Please no WFR dreams. Please no High Sierra dreams.
I think I have said this every night before bed lately.
WFR dreams: Last week I took a Wilderness First Responder class in northern Wisconsin. I was immersed in the beautiful northwoods of Wisconsin near the small town of Boulder Junction. In the first lecture from my newly beloved teacher, Ann, I realized how little I knew about the human body. But, hey! with a little reading and learning, I was able to figure out a lot. Before when I would have guessed immediate death upon someone who had fallen from a big rock or vomited upon seeing blood gushing from a femur sticking out of someones skin, I now understand that the human body is fairly resilient. After a week of bloody simulations and the practicing of hundreds of spine-stable log rolls, puke-rolls, splinting, PAS-ing, I feel like I have a much better understand of the workings of the human body.
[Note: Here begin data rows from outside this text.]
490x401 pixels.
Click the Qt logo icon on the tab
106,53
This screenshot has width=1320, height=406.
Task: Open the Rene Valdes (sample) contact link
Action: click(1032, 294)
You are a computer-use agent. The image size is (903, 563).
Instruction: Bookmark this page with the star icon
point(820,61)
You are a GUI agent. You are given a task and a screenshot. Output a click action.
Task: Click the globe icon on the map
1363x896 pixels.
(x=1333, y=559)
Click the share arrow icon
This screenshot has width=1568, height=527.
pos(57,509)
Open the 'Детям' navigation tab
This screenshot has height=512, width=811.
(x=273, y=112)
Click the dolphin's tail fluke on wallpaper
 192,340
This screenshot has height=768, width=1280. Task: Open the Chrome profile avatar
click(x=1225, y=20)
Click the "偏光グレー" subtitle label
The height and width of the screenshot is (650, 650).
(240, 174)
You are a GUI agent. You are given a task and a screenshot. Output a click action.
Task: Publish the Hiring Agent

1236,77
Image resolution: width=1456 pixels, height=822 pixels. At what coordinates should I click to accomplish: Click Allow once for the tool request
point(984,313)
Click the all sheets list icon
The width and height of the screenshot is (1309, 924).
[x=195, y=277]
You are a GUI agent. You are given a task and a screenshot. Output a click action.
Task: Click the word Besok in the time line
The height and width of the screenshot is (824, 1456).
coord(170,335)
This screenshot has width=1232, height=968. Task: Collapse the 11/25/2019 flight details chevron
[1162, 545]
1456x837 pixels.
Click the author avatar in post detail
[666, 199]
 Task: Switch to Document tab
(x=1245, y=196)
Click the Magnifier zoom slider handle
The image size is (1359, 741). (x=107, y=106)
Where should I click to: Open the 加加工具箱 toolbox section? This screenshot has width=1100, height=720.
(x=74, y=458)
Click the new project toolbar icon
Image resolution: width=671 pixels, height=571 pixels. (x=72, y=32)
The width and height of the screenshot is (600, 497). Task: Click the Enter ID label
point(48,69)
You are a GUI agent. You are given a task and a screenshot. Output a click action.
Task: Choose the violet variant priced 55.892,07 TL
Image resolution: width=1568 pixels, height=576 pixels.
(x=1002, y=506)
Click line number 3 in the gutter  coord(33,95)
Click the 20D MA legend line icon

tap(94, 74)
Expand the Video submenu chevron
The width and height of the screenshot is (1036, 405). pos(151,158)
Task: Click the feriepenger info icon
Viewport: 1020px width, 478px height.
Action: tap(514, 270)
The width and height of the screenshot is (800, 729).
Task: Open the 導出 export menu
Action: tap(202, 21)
BUT, unfortunately every night last week, my dreams were filled with blood, guts, death, hypothermia, anaphylaxis, and whatever other crazy things my brain cooked up. So, my hope for now on is that I would have no more of these terrible dreams.
High Sierra dreams: Why is night the loneliest part of a day? Before falling asleep every night the week I got home from school, I would think about the fantastic life I enjoyed for the first few months of this year. And for some reason, it made me sad. So, I've been trying to figure out why such a great thing could make me so sad. And here's what I've discovered: High Sierra was perhaps the one time in my life I have felt completely comfortable being myself. Something about that place, the people, the hap-happenings...just made me feel so much like...well, me...if I could dare to say I know who "me" is.
I think I experienced what community is for the first time--something that was never created in family or school or church or friendships or any social situation I've ever been in. And I liked it a lot. AND, the sadness I think comes from thinking or believing that maybe I won't ever have something like that again. But, I now see that that is ridiculous. I am so incredibly glad that these past 5 months have been part of my life...but now I am excited about what comes next and what is to come from now on (however long that will be). I will not forget the friendships, the learning, the teachers (in form of author, professor, friend, mountain, or random folk), the laughter (and there was a lot), the many accents, or anything else that pops into my mind daily that brings back these dear memories.
BUT...no more sadness, no more sad dreams.
by the by, on my way home from Wiscaaansin, I met my broski at an Imogen Heap concert. She was...I can't think of an appropriate word, dang it...crazy, I guess. Her gestures and dancing were just so silly...so HER! But her music and the whole performance was very ethereal. It made me want to sit in an aquarium in front of the jellyfish exhibit for hours on end.